Uma mistura de farinha e água, ao ar, após algum tempo (geralmente 4 a 7 dias) ganha vida evidente no seu aspecto esponjoso e borbulhante. Geração espontânea? Claro que não! Já desde Pasteur, no século XIX, sabemos que a vida só pode surgir de vida pré-existente. E, ainda assim, algo de mágico está a acontecer. Associada à farinha há toda uma comunidade de microrganismos naturais desse ambiente (flora indígena ou selvagem) que se mantém inactiva enquanto as condições não são as adequadas. Mas havendo água tudo muda de figura (o mesmo acontece quando se esmaga o bago de uva e o sumo fermenta em vinho). E mais! A diversidade/ quantidade desses microrganismos varia com a origem e o tipo de farinha em questão, à partida tanto mais exuberante, quanto menos processada for a matéria-prima. Esta flora microbiana selvagem, ao consumir os nutrientes da farinha, produz CO2, álcool e um conjunto de ácidos orgânicos, num processo de fermentação muito mais rico e complexo do que apenas a fermentação alcoólica de Saccharomyces cerevisiae. A fermentação lenta, levada a cabo por um isco original deste tipo, confere ao pão, tal como acontece com os vinhos e cervejas, características organolépticas responsáveis pela sua assinatura e identidade (cada pão caseiro é único!). E ainda, faz com que o pão dure mais tempo já que o ácido acético (ácido presente no vinagre), um dos produtos da fermentação lenta, é um conservante alimentar que contribui para a inibição do crescimento de bolores. Adicionalmente, o pão de fermentação lenta também traz uma série de vantagens em termos de saúde quando comparado com o pão industrial.

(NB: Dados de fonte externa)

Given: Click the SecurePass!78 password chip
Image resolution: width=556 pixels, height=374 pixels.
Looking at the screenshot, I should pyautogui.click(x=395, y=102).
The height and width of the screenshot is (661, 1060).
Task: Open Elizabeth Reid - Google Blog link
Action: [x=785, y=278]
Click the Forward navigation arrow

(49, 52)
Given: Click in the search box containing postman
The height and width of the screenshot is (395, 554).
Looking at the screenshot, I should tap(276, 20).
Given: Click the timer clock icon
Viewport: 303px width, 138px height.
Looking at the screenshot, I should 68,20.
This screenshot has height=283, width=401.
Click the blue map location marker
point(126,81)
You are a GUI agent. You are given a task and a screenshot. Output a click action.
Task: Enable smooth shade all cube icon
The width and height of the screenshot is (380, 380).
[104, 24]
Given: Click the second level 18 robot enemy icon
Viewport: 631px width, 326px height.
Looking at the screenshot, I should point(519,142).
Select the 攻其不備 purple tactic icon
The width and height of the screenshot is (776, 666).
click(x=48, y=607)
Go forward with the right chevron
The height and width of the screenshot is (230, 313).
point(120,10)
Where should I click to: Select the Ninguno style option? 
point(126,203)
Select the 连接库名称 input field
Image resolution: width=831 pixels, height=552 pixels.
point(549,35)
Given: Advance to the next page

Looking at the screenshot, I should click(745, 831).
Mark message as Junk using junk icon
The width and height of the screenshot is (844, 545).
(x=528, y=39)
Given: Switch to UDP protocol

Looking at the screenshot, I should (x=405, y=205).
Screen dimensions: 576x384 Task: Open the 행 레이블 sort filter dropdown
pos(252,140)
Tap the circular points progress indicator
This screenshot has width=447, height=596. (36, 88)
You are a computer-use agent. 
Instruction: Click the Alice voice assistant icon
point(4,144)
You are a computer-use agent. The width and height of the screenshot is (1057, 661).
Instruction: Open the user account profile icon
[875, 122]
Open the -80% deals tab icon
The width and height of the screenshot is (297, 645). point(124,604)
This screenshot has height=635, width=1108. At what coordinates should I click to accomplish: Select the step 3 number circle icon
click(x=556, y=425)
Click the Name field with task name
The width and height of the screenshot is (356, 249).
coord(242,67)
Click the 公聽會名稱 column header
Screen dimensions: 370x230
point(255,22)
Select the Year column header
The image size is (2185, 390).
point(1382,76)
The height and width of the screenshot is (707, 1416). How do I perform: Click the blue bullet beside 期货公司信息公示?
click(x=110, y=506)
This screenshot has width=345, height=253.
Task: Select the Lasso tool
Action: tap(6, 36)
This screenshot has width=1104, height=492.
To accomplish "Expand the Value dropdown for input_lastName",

Desde já apresenta maior digestibilidade (não causa desconforto por não ser fermentado pela flora intestinal); é mais rico do ponto de vista nutricional (por exemplo, aumenta a biodisponibilidade de minerais como o magnésio e o zinco presentes nos cereais); promove a saúde intestinal e a sensação de saciedade pelo seu maior teor em fibra; ajuda a reduzir a pressão arterial e o risco de hipertensão; fortalece o sistema imunitário e previne os picos de açúcar. Tudo isto são características do pão feito de massa-mãe. E por falar em mãe... Com três letrinhas apenas / Se escreve a palavra pão / É das palavras pequenas / A que enche estômago e coração.